▶ GIVEN ENTRIES

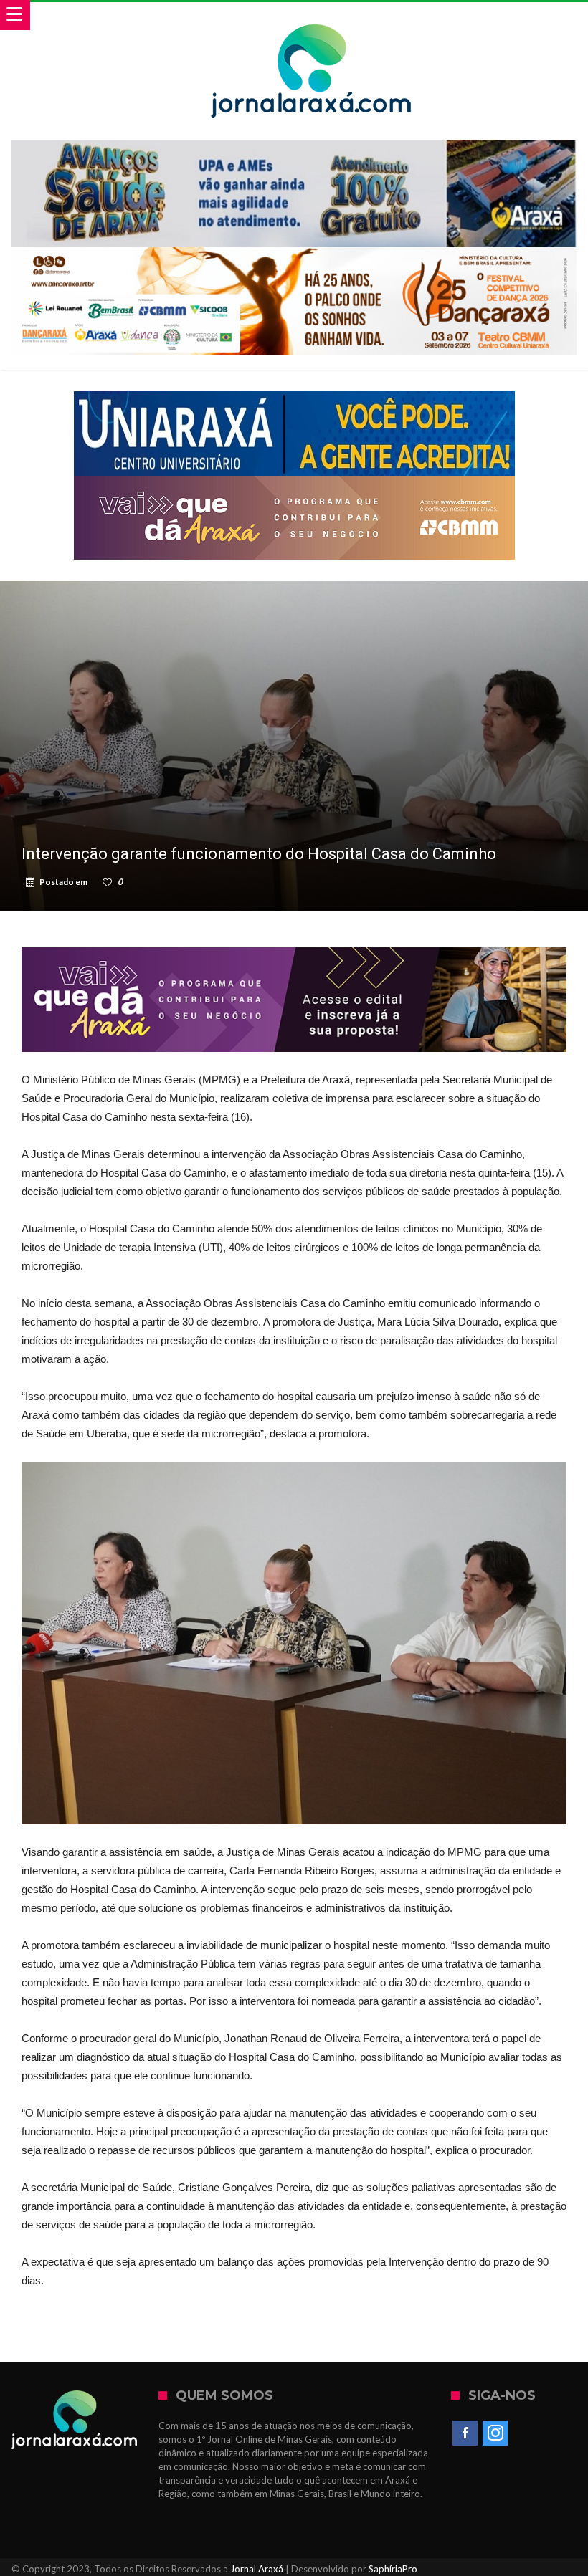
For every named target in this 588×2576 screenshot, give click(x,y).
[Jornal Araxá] (311, 16)
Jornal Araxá (256, 2569)
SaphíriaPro (393, 2569)
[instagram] (495, 2433)
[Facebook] (465, 2433)
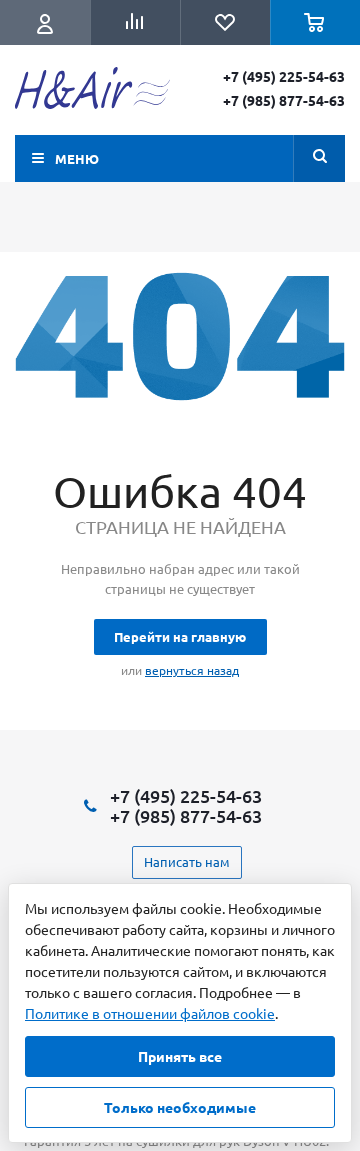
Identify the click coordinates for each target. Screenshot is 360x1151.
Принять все (180, 1056)
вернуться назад (192, 670)
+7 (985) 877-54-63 (284, 100)
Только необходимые (180, 1107)
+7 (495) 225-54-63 (284, 76)
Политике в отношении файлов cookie (150, 1013)
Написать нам (187, 861)
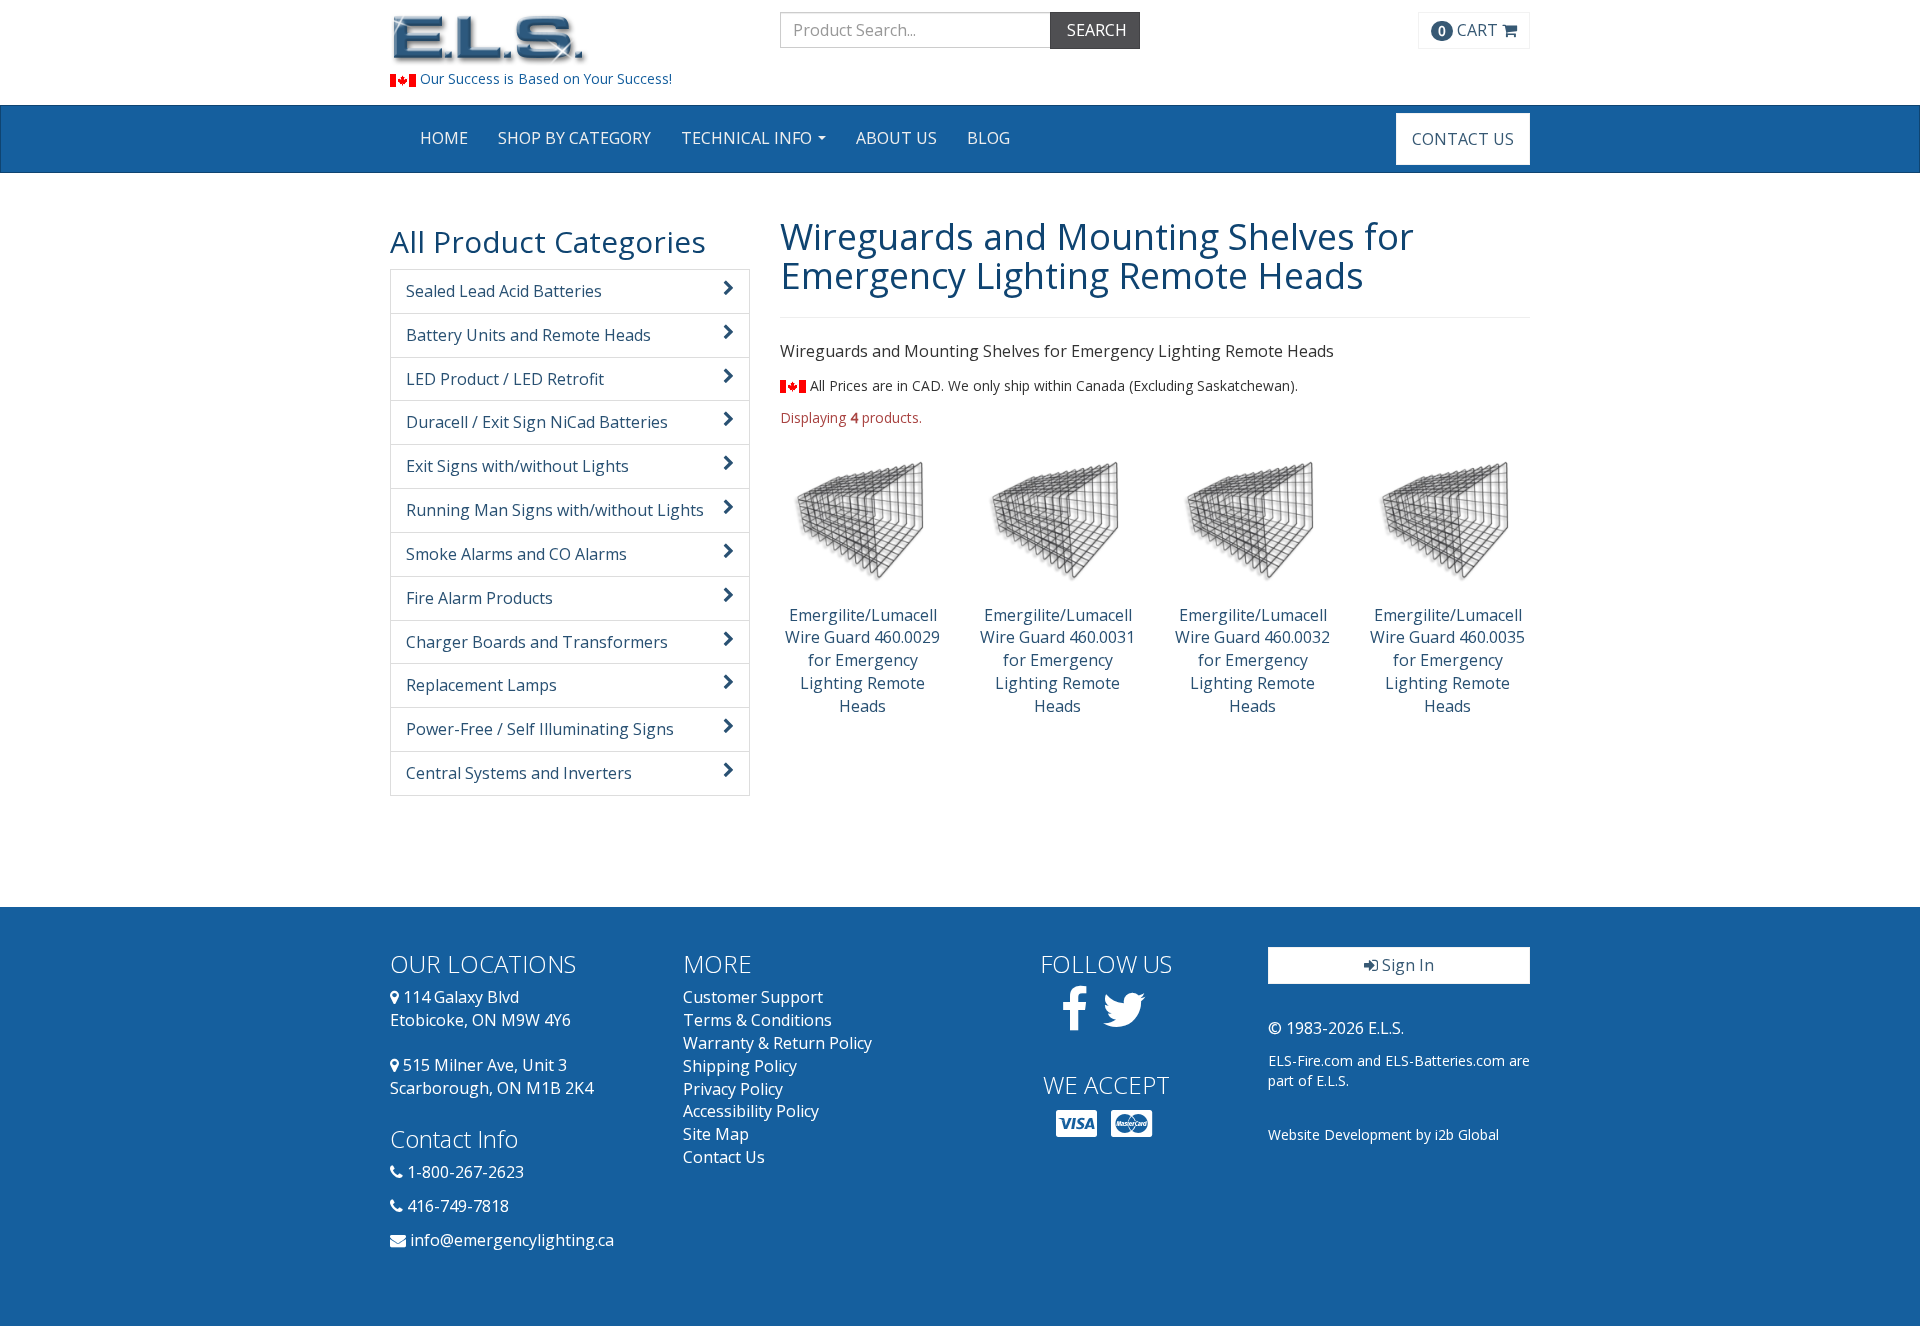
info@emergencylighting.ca (512, 1240)
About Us (896, 138)
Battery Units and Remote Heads (528, 335)
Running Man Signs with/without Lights (555, 510)
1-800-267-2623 (465, 1172)
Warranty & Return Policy (777, 1043)
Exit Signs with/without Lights (517, 466)
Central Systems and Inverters (519, 773)
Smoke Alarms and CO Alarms (516, 554)
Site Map (716, 1134)
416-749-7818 (458, 1206)
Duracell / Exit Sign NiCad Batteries (537, 422)
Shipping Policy (740, 1066)
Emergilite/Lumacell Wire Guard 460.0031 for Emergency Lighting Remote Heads (1057, 660)
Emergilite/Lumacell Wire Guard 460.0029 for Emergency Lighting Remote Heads (862, 660)
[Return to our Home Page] (570, 39)
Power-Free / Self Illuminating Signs (540, 729)
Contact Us (1463, 139)
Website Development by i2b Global (1383, 1134)
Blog (988, 138)
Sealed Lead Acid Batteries (504, 291)
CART (1470, 30)
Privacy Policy (733, 1089)
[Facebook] (1074, 1021)
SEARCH (1095, 30)
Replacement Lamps (481, 685)
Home (444, 138)
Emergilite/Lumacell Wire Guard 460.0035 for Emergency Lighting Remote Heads (1447, 660)
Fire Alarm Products (479, 598)
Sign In (1406, 965)
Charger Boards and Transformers (537, 642)
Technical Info (756, 144)
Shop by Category (574, 138)
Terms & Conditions (757, 1020)
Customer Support (753, 997)
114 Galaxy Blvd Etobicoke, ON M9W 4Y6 (480, 1008)
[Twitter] (1124, 1021)
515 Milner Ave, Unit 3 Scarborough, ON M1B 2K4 (491, 1076)
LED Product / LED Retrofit (505, 379)
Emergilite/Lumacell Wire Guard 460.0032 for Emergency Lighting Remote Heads (1252, 660)
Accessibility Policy (751, 1111)
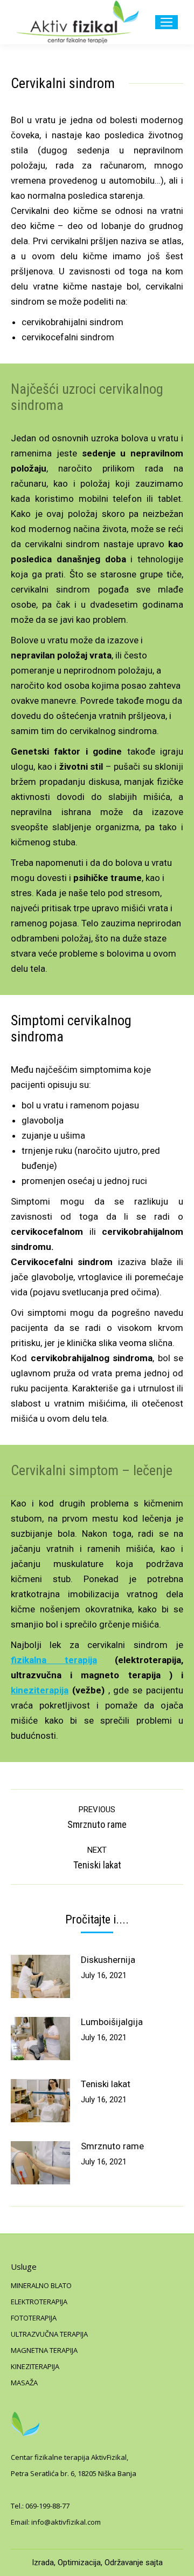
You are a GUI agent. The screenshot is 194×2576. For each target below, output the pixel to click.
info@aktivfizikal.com (66, 2522)
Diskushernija (108, 1959)
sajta (154, 2562)
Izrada (43, 2562)
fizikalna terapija (54, 1659)
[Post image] (40, 1976)
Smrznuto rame (112, 2146)
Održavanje (124, 2562)
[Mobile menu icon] (166, 22)
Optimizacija (79, 2562)
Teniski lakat (105, 2084)
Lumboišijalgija (112, 2021)
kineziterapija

▶ TRY IT
Give back, exactly as written, the stretch from the line with "Running Man Signs" through the line with "Emergilite/Lumacell Wire Guard 460.0031", and no other lines from the records above.

▶ TASK SOLUTION
Running Man Signs with/without Lights (555, 510)
1-800-267-2623 (465, 1172)
Warranty & Return Policy (777, 1043)
Exit Signs with/without Lights (517, 466)
Central Systems and Inverters (519, 773)
Smoke Alarms and CO Alarms (516, 554)
Site Map (716, 1134)
416-749-7818 (458, 1206)
Duracell / Exit Sign NiCad Batteries (537, 422)
Shipping Policy (740, 1066)
Emergilite/Lumacell Wire Guard 460.0031 for Emergency Lighting Remote Heads (1057, 660)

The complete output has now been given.